In einem neuen Entwurf vom November wurden diese Möglichkeiten außerdem weiter eingeschränkt. Eine automatische Sperrung soll demnach nur noch dann verboten sein, wenn die Inhalte zusätzlich weniger als die Hälfte eines geschützten Werks enthalten und das geschützte Werk mit anderen Inhalten kombiniert wird.

Alle Vorschläge sind hochumstritten und bisher hat sich die Bundesregierung nicht auf eine gemeinsame Strategie einigen können. Eigentlich war geplant, dass das Bundeskabinett den Entwurf noch vor Weihnachten verabschiedet. Aber dann wurde der Punkt doch wieder von der Tagesordnung gestrichen – offenbar, weil die CDU-geführten Ministerien diesem Entwurf nicht zustimmen wollten.

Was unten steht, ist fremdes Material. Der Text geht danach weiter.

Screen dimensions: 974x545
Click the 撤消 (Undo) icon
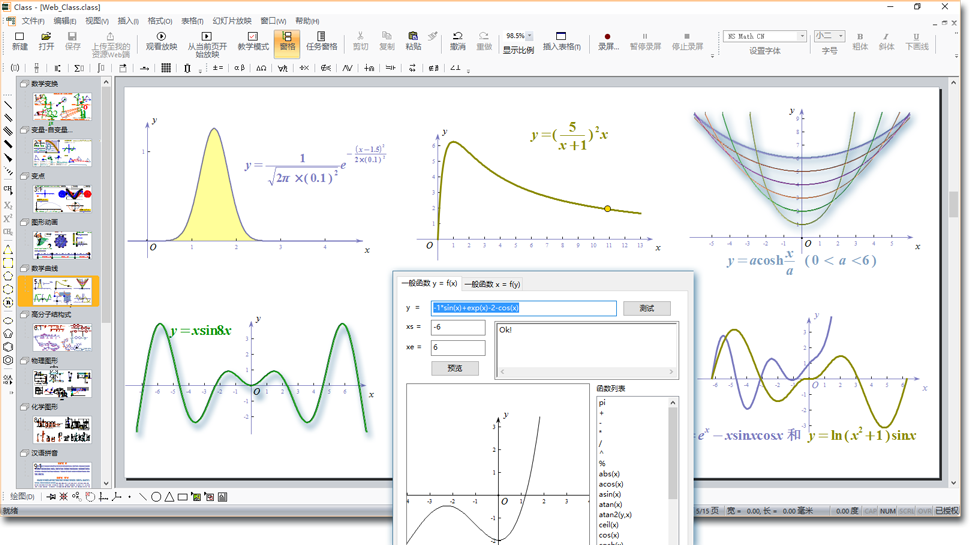coord(457,40)
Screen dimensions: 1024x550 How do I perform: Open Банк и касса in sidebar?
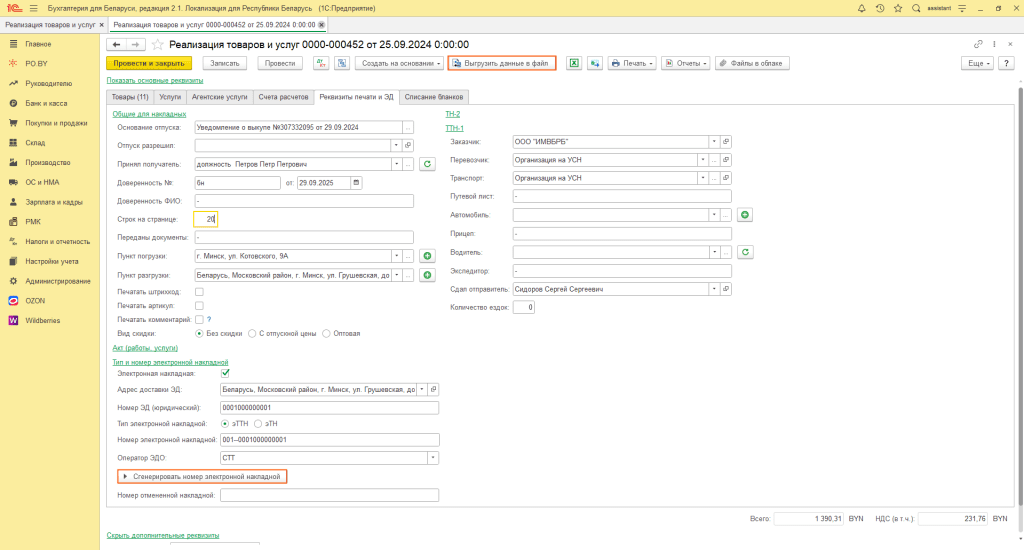(x=46, y=103)
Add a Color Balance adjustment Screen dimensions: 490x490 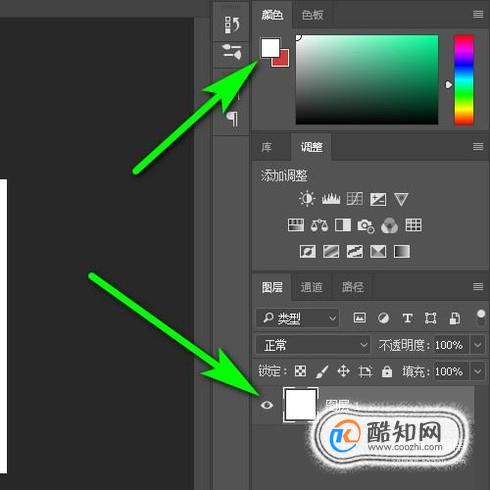pos(319,225)
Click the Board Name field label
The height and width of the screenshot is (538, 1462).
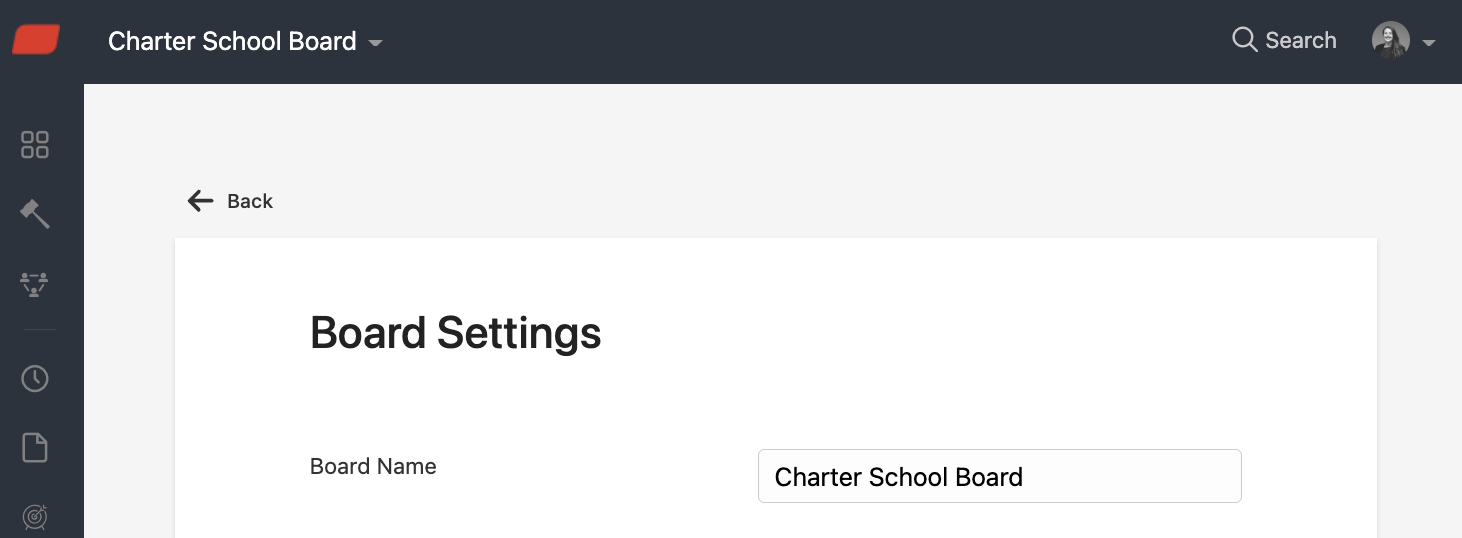click(x=373, y=466)
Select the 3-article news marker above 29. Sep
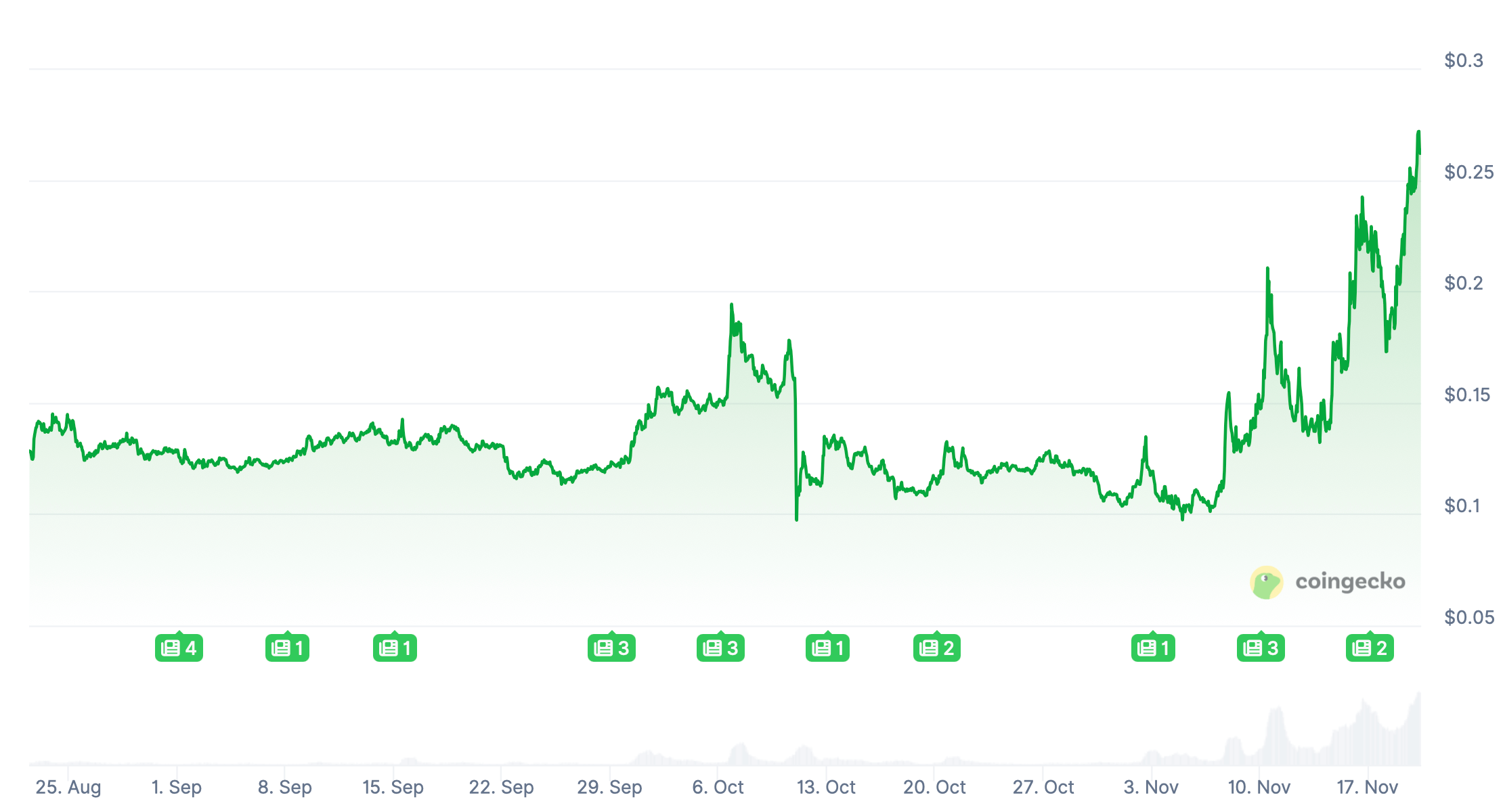The height and width of the screenshot is (812, 1503). point(611,648)
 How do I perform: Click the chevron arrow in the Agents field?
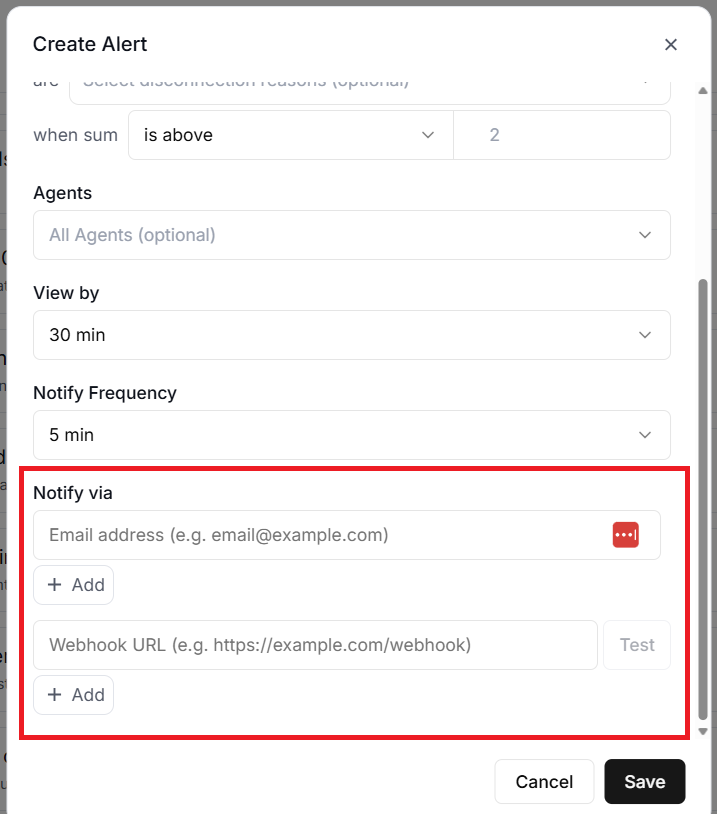click(x=645, y=235)
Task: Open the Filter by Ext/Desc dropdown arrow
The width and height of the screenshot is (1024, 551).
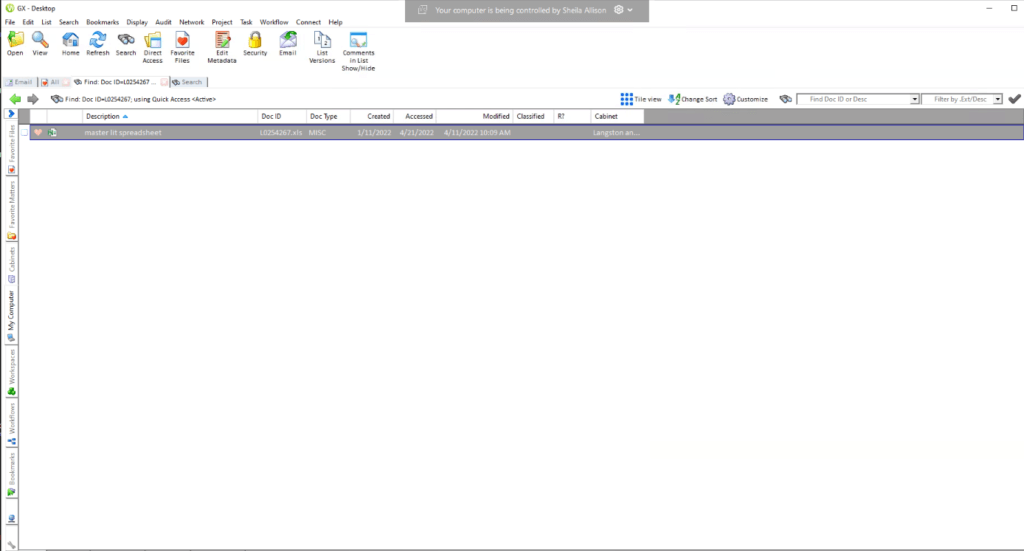Action: (997, 99)
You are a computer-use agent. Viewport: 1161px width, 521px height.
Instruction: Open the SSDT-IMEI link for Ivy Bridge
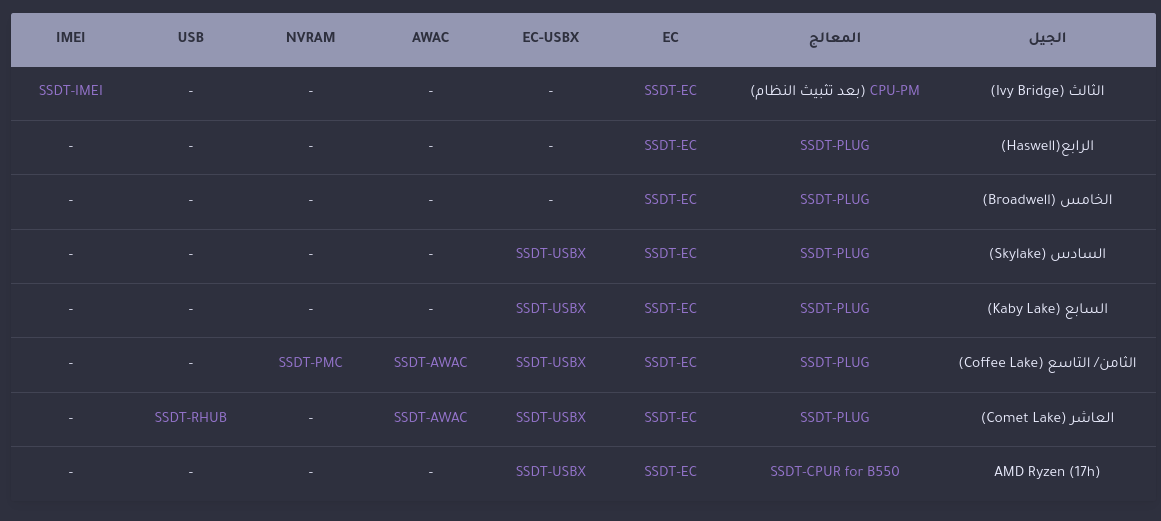[x=71, y=90]
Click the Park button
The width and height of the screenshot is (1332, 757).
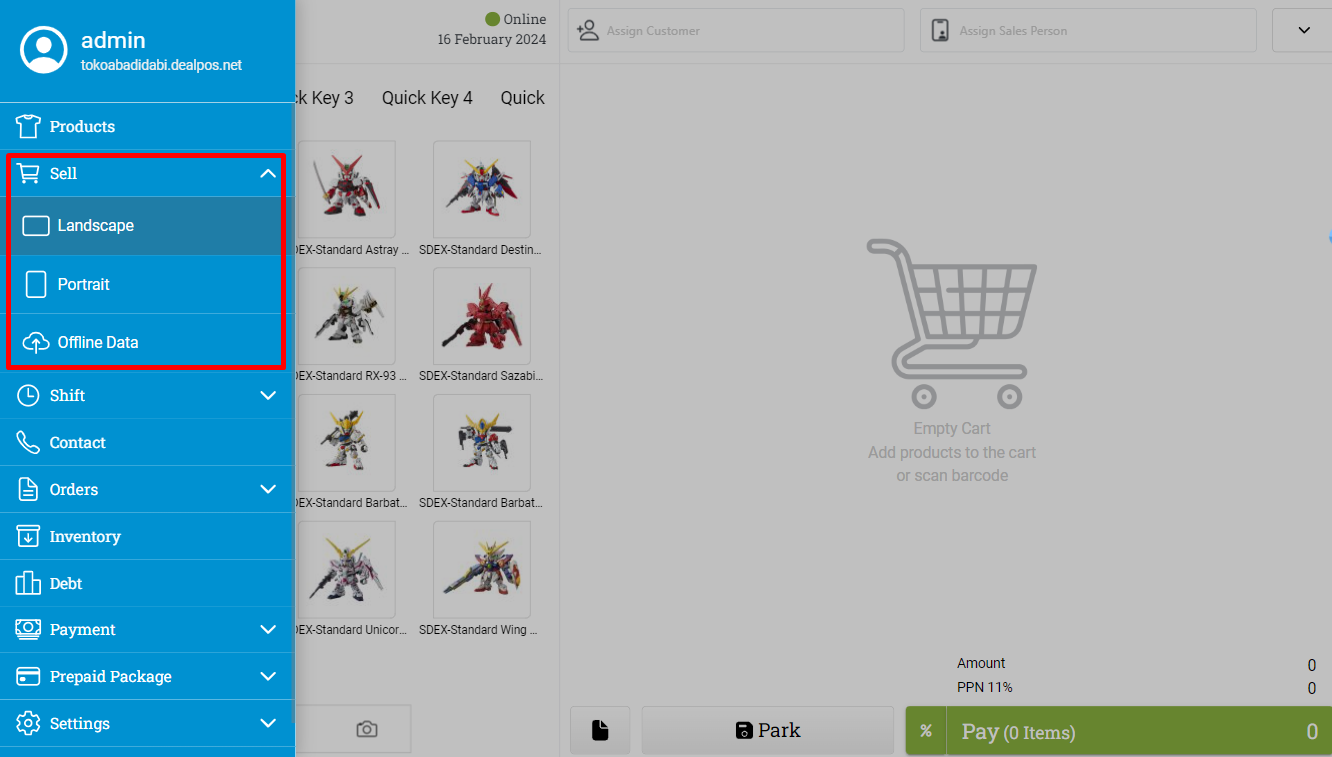(768, 730)
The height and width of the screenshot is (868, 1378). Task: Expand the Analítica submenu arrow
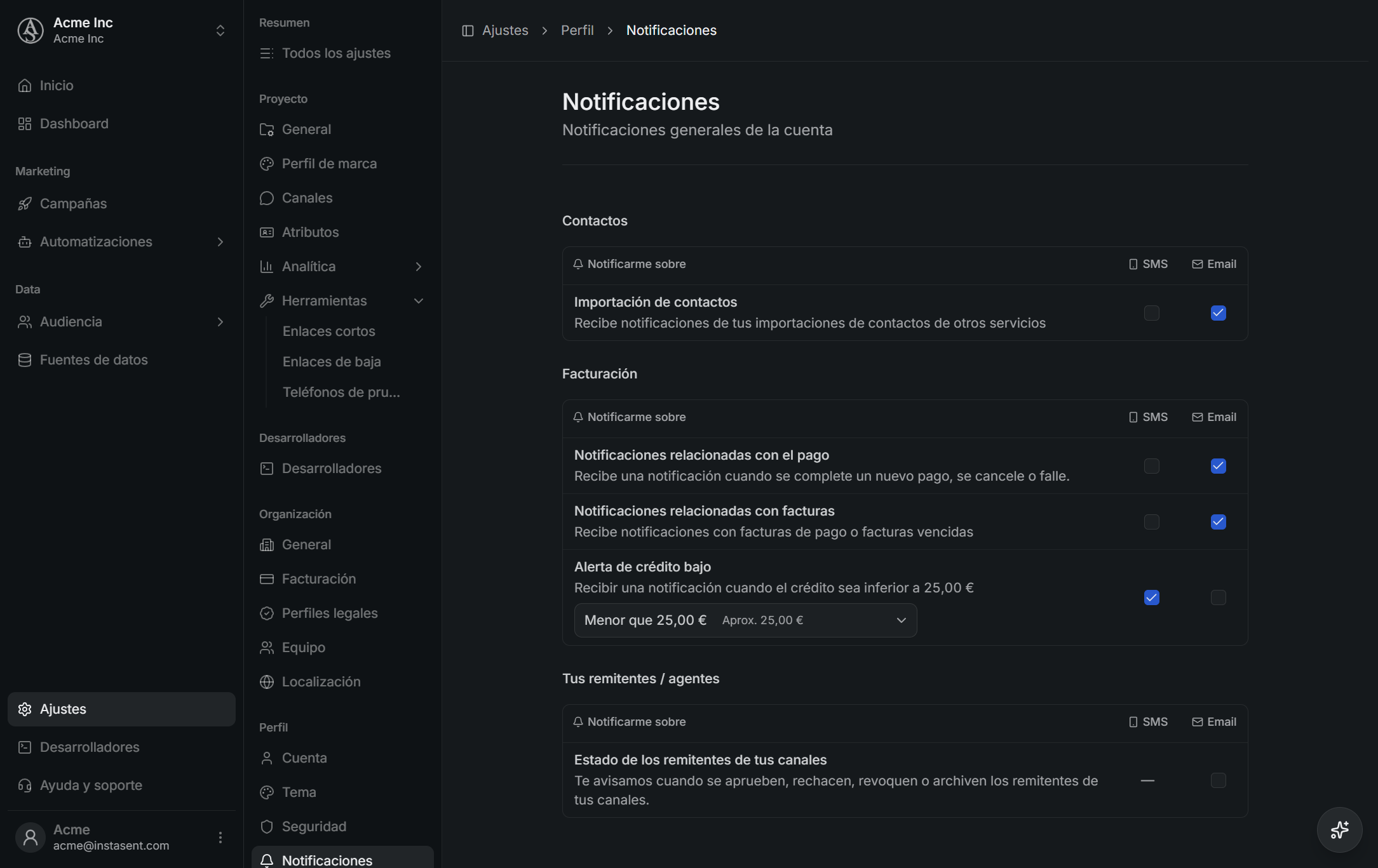tap(419, 267)
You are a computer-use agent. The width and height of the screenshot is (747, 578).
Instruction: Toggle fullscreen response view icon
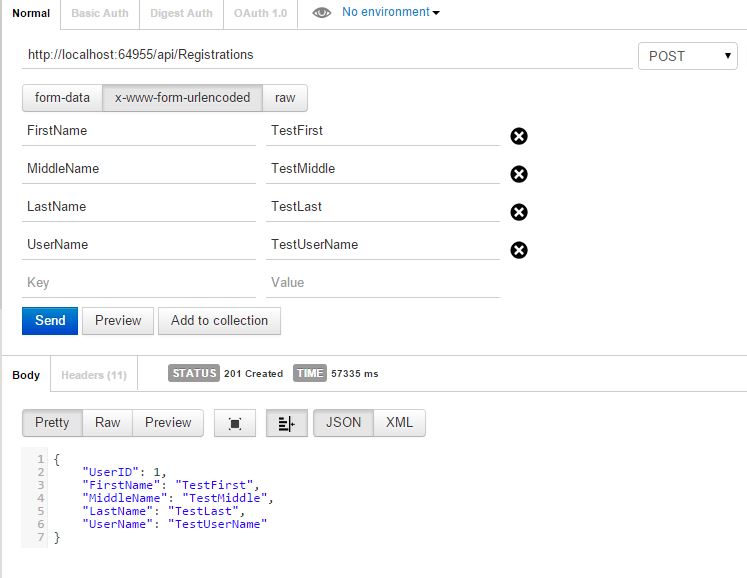(x=235, y=423)
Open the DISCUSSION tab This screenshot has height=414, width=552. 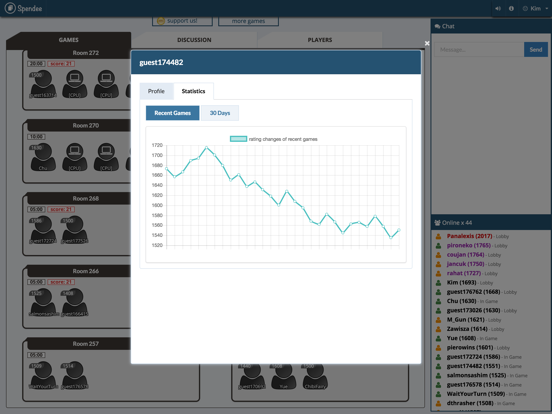tap(194, 40)
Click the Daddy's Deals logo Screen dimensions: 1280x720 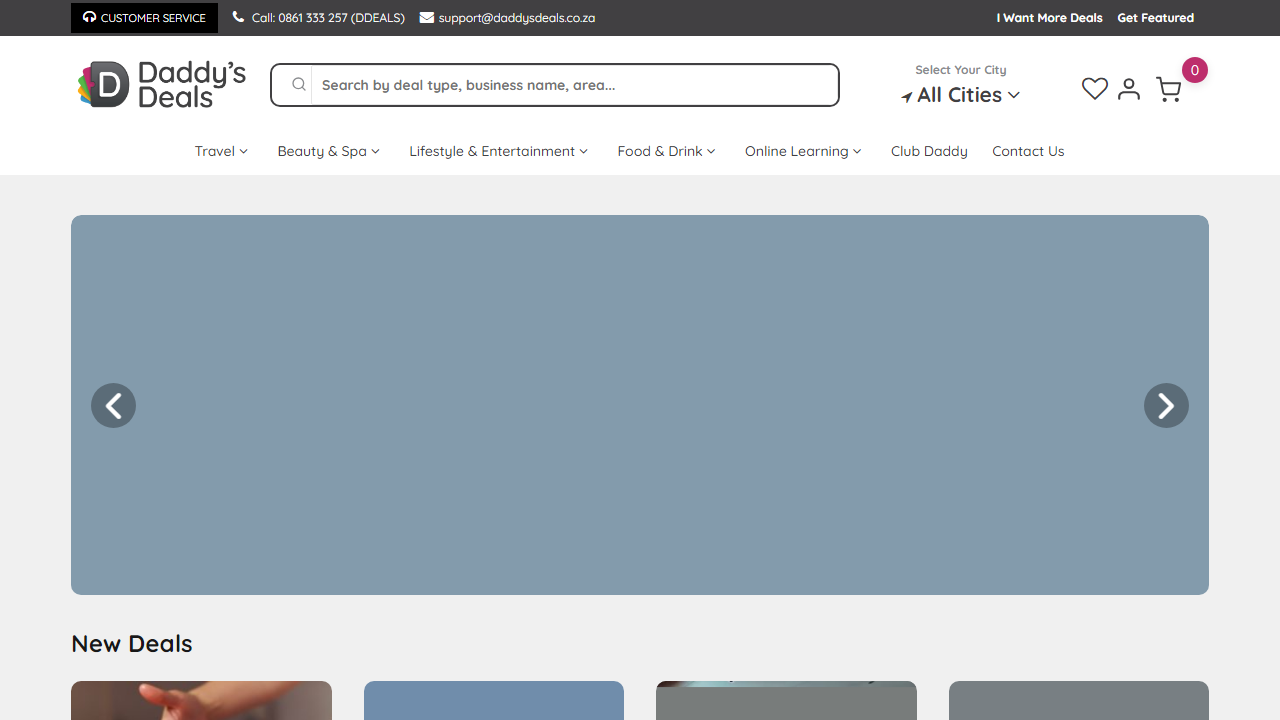coord(162,85)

Wie interpretieren Sie das?

Es stellt sich die Frage, ob überhaupt irgendetwas an dem Versprechen der CDU dran war, Uploadfilter zu verhindern. Denn im Grunde hat das Justizministerium etwas Ähnliches vorgeschlagen wie die CDU im Frühjahr 2019: eine sogenannte Pauschallizenz. Die Idee dahinter ist, dass man die automatische Sperrung von Inhalten verhindert, indem man sie legalisiert und die Plattformen für die Nutzung eine Vergütung zahlen lässt. Genau diese Idee ist in dem Gesetzesentwurf enthalten. Aber anscheinend ist die CDU nun doch nicht dafür.

Wird es am Ende doch so kommen, wie die Kritiker befürchtet hatten: Zerstört die Urheberrechtsreform die Meme-Kultur im Internet?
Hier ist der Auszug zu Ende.